(Dataset items)
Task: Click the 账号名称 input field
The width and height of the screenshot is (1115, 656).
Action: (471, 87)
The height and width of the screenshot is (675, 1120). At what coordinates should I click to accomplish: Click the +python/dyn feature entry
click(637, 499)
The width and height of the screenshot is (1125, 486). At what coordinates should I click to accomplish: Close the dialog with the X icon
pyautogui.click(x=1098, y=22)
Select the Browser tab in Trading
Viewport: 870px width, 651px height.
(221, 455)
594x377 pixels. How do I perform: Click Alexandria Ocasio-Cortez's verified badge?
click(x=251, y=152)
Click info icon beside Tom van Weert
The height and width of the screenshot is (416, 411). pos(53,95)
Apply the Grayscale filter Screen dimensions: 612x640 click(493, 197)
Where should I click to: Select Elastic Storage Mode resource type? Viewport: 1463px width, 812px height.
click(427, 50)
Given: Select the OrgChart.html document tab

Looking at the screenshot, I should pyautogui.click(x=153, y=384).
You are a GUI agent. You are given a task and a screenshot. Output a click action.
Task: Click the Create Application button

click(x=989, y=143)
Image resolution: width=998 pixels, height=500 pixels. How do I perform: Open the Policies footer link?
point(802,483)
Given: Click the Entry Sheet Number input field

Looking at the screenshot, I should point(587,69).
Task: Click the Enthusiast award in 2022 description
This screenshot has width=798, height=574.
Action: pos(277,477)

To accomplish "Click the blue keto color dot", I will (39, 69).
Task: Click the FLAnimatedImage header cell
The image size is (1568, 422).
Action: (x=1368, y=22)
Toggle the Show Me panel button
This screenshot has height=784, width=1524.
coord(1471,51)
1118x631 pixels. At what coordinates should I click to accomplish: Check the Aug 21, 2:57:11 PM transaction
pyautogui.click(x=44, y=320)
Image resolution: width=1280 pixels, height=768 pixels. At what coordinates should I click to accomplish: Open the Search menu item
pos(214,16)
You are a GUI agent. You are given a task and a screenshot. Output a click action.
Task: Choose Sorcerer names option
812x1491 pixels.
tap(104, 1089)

WHAT TO DO: Copy the records above. Keep every word as it is.

ANSWER TO THE PROBLEM:
Task: Click the 账号名称 input field
The width and height of the screenshot is (1115, 656).
Action: (471, 87)
The height and width of the screenshot is (675, 1120). At what coordinates should I click to accomplish: Click the +python/dyn feature entry
click(637, 499)
The width and height of the screenshot is (1125, 486). At what coordinates should I click to accomplish: Close the dialog with the X icon
pyautogui.click(x=1098, y=22)
Select the Browser tab in Trading
Viewport: 870px width, 651px height.
(221, 455)
594x377 pixels. How do I perform: Click Alexandria Ocasio-Cortez's verified badge?
click(x=251, y=152)
Click info icon beside Tom van Weert
The height and width of the screenshot is (416, 411). pos(53,95)
Apply the Grayscale filter Screen dimensions: 612x640 click(493, 197)
Where should I click to: Select Elastic Storage Mode resource type? Viewport: 1463px width, 812px height.
click(427, 50)
Given: Select the OrgChart.html document tab

Looking at the screenshot, I should pyautogui.click(x=153, y=384).
You are a GUI agent. You are given a task and a screenshot. Output a click action.
Task: Click the Create Application button

click(x=989, y=143)
Image resolution: width=998 pixels, height=500 pixels. How do I perform: Open the Policies footer link?
point(802,483)
Given: Click the Entry Sheet Number input field

Looking at the screenshot, I should point(587,69).
Task: Click the Enthusiast award in 2022 description
This screenshot has width=798, height=574.
Action: pos(277,477)

To accomplish "Click the blue keto color dot", I will (39, 69).
Task: Click the FLAnimatedImage header cell
The image size is (1568, 422).
Action: (x=1368, y=22)
Toggle the Show Me panel button
This screenshot has height=784, width=1524.
coord(1471,51)
1118x631 pixels. At what coordinates should I click to accomplish: Check the Aug 21, 2:57:11 PM transaction
pyautogui.click(x=44, y=320)
Image resolution: width=1280 pixels, height=768 pixels. At what coordinates should I click to accomplish: Open the Search menu item
pos(214,16)
You are a GUI agent. You are given a task and a screenshot. Output a click action.
Task: Choose Sorcerer names option
812x1491 pixels.
tap(104, 1089)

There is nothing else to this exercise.